In medicine and biology, there is great interest in efficient and inexpensive methods for identifying and separating different cell types, for example for medical diagnostics or for regenerative therapies using stem cells. Up to this point, the method of choice has been the so-called flow cytometry, in which cells are labeled with fluorescent antibodies and then identified as they flow through a channel. However, this method has its weak points: Not only is it relatively expensive and time-consuming, but also the antibodies themselves can be problematic. As they are exogenous, they can change the properties of the cells they dock onto and can cause difficulties, for example, when they are injected into the body. Besides, the identification of cells is not always error-free in flow cytometry.
To help address these points, the physical properties of the cells can be used as an additional distinguishing feature: Due to the cytoskeleton, a fine network of filaments within the cell structure, each cell type has characteristic mechanical properties such as shape, size and, in particular, deformability. The team headed by Jochen Guck, Director at the Max Planck Institute for the Science of Light, had developed a new technique based on this a few years ago: Real-time deformability cytometry (RT-DC). In this technique, a cell suspension is pressed through a transparent channel thinner than hair in diameter. The cells are then stretched without damage and the degree of deformation allows an assignment to a specific cell type.
The cell types are assigned with the help of a high-speed camera that records the deformed cells in the channel at 2,000 to 4,000 images per second. This is comparable with videos in which you can watch a balloon pop in slow motion. The images are evaluated with special software that evaluates certain previously defined cell properties in real time. This real-time evaluation, in which every cell is identified immediately as it flows through the channel, is now the basis for the first innovation: it allows the cells to be deflected into a collection channel after identification. For the first time, cells can now be sorted based on their deformability.
Another novelty is to combine RT-DC with artificial intelligence: Hundreds of thousands of images of individual cells are an ideal basis for training a neural network to recognize different cell types. The AI-algorithm can then identify cells at previously unreached speed and also sort them in real time as wished.
Guck compares this approach to the strength of Google: "If cat owners post millions of cat photos on the Internet and write something like 'my cat', the search algorithm is trained on the image and the comment to recognize the characteristics that make a cat. If someone then googles for 'cat', the algorithm can train the neural network to identify the pictures with cat properties and filter them out of all other pet photos. "
With Guck's new method, the situation is similar: Since the fluorescent molecules are selected in such a way that they only dock onto certain cells, the lighting up of a fluorescent molecule corresponds to the comment "my cat". The photo of the cell with all its properties corresponds to the cat picture. In this way, the neural network learns that lighting up is connected to a specific cell type and can establish a connection to the associated photo of the cell. If the neural network has been trained sufficiently for a cell type by the fluorescence marker, the marker can finally be omitted entirely and the cell type is also recognized without fluorescence, just as the Google algorithm has learned to recognize cats without additional comments.

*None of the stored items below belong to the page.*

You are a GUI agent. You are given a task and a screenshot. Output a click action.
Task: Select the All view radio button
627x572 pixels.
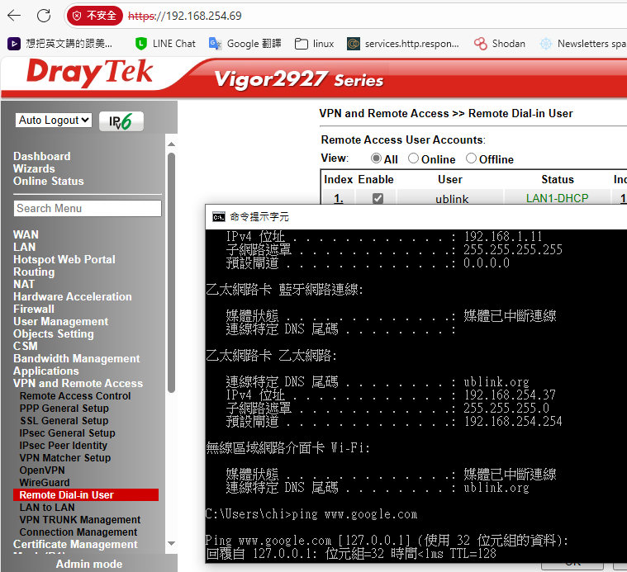(377, 158)
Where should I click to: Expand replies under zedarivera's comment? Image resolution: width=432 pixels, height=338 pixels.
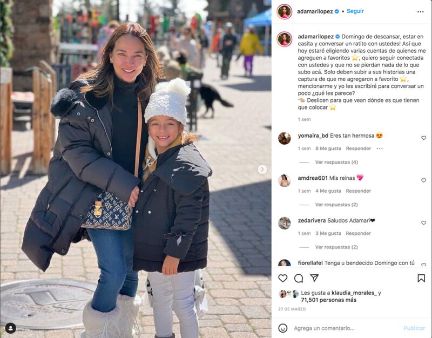tap(336, 247)
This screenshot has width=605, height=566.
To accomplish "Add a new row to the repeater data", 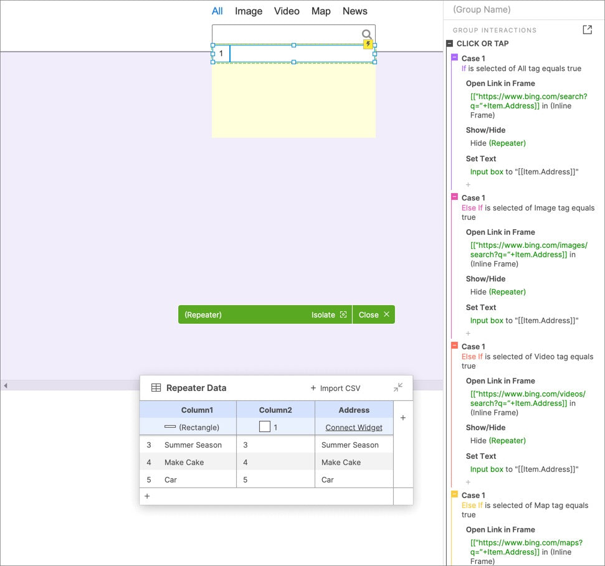I will pyautogui.click(x=147, y=496).
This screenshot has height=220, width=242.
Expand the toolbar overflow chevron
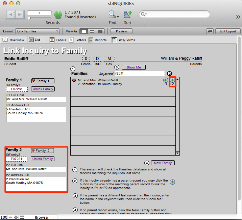(x=238, y=17)
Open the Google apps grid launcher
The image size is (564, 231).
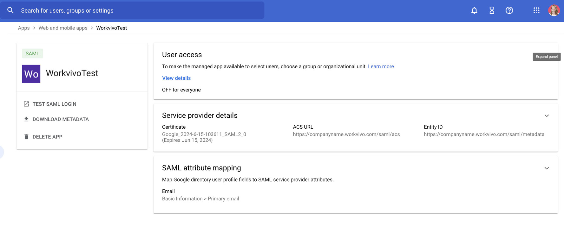[x=536, y=10]
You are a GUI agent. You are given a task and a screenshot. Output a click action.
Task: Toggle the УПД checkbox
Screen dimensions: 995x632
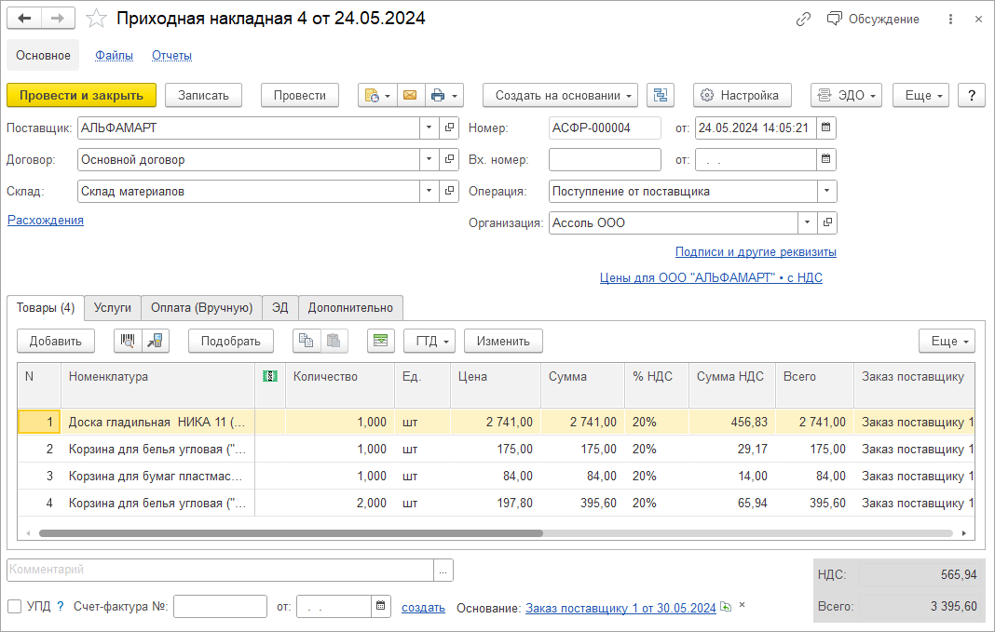pos(15,607)
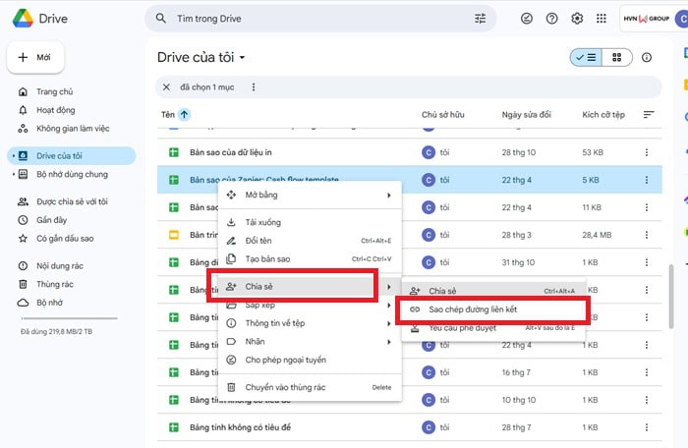
Task: Open the Help question mark icon
Action: point(552,18)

This new method has many advantages: After training the neural network, the time-consuming and cost-intensive fluorescence marking for identification is no longer necessary and the cells are no longer changed by foreign molecules. At this point, the images shot by the high-speed camera are sufficient to identify the cells. This procedure is very gentle on the cells, does not change the cell properties and can analyze up to 1,000 cells per second. The application of artificial intelligence to RT-DC also offers the advantage that the parameters, on the basis of which the cell recognition or a cell change through disease can be determined, do not have to be defined beforehand. You can let the AI decide which image information is best to differentiate cells.

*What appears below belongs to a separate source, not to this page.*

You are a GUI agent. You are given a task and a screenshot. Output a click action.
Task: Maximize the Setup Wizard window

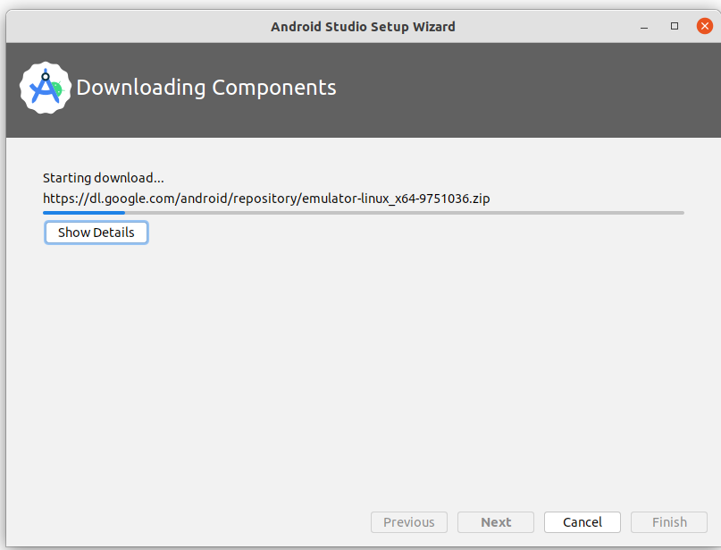tap(675, 27)

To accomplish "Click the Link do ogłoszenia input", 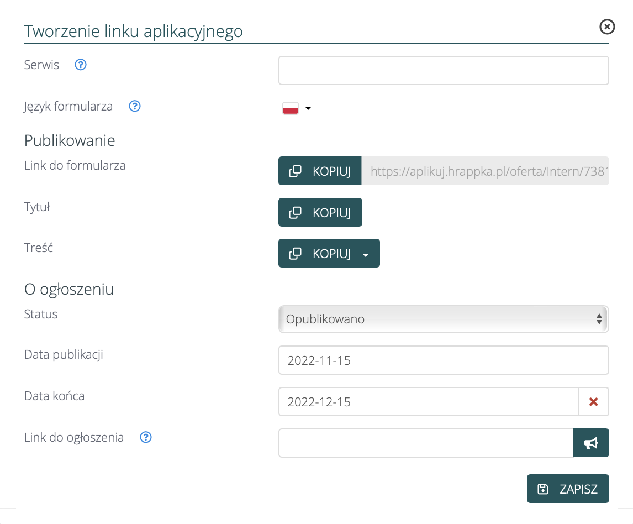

Guck calls the newly developed method, which has now been published in the journal Nature Methods, an "ultimate cell sorter": it combines the accuracy of the established detection via fluorescence with the sensitivity of inherent mechanical cell properties and has the potential to become a future standard method to be used in all biological and biomedical laboratories. In the future, it will be possible, for example, to quickly recover blood-forming stem cells from a sample, which can then be injected into a chemotherapy patient to rebuild the immune system, or to sort out particularly suitable photoreceptor cells from human organoids in order to avert certain forms of blindness by transplantation.